I can’t spin up any type of web server at all, again my company has rules/limitations.
Is it possible to use something like passport saml passport-okta-oauth with only ReactJS and nothing else?
By the way, I was able to get ReactJS to work with OIDC, found an example and went from there. This configuration does not require a server to be created.
Hi there @peteletkemanrakuten !
Yes, you’ll need a server-side component for SAML support.
As for passport-okta-oauth
, I’m not sure Passport works for browser-based applications as it’s built for Node.js.
I understand you have some constraints to work within, so this suggestion may not be possible, but one option might be bootstrap your React app within a web app context (such as how it’s scaffolded in this SpringBoot+React tutorial).

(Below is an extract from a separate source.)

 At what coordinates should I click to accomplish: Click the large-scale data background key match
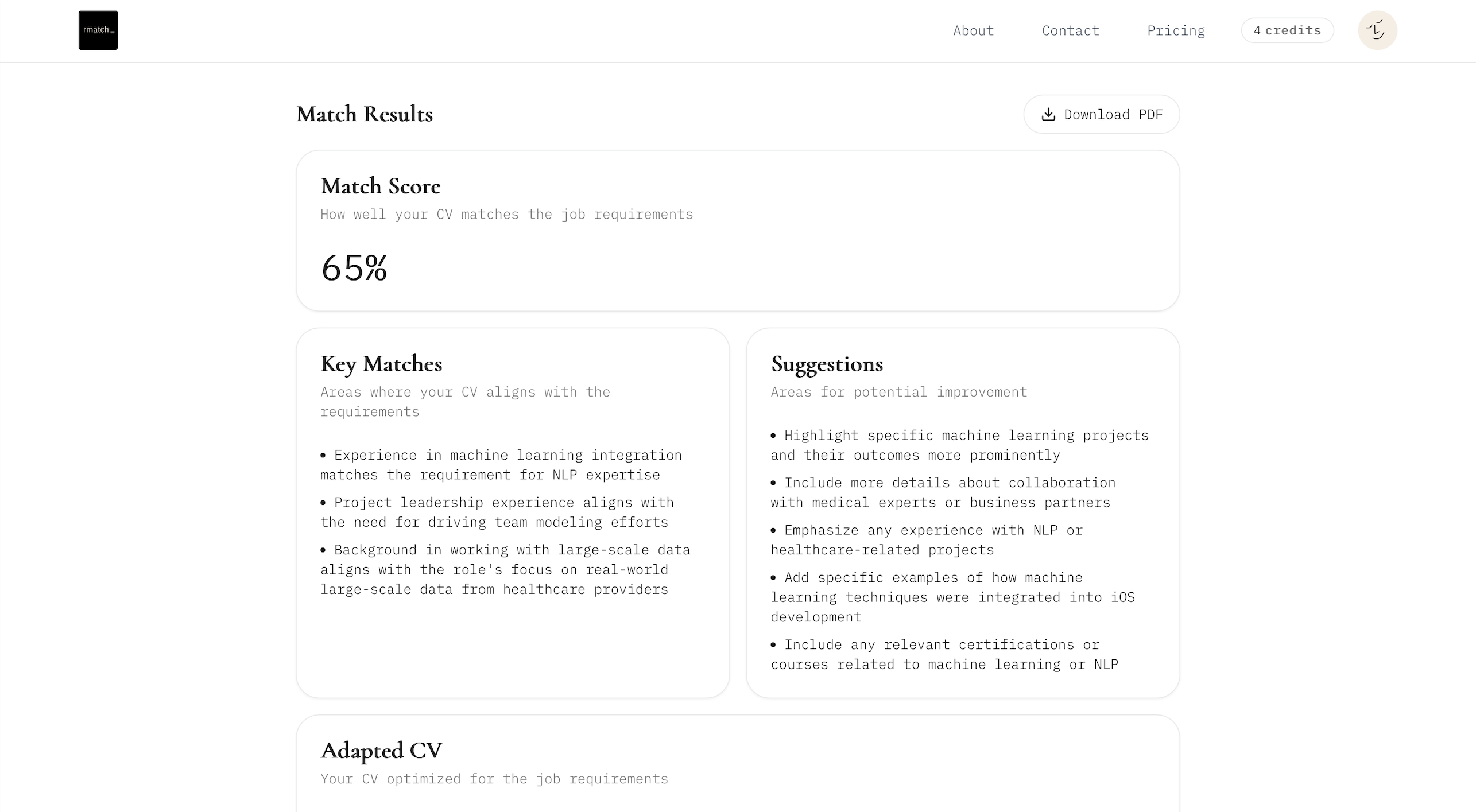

I wish I had better news for you.
Let us know if you need anything else.
@alisaduncan is correct, generally you need a server component. I thought I would respond as well, to explain the reason is the identity server will send the SAML assertion on a redirect message to the ACS, the assertion consumer service URL. So the user’s browser will reach out to the server on the redirect and pass the assertion to it.
But… SAML supports two forms of redirect: POST and “redirect” which is a GET. POST sends the XML assertion as form data, but “redirect” sends it as data on the URL line, URL encoded of course. Typically it is in the query string as the “SAMLResponse” attribute. If you make Okta use the “redirect” format the data should be visible to the SPA once it loads, if it checks it’s own URL. You are going to have to do a bunch of work to attempt this. Nobody I know of has a library or NPM package that will help you do this. And, the assertion size is limited by the constraints of the query string.
So… if your server ignores the query string when the user’s browser lands there and returns the SPA correctly you can:
- Configure Okta to use the SPA landing URL as the ACS (also known as the service provider login URL).
- Have the application redirect the user to the identity provider login URL (Okta sets that) to initiate the login. Of course if the user is already logged into the Okta organization SSO kicks in.
- Have the application look for the assertion in the query string when it loads, if it is there it knows who the user is. Of course you really need to check the digital signature, the identity provider entity id, and the audience in the assertion data
![:slight_smile: :slight_smile:](https://emoji.discourse-cdn.com/twitter/slight_smile.png?v=12)
Disclaimer: of course Okta supports none of this hack to get the assertion to the SPA!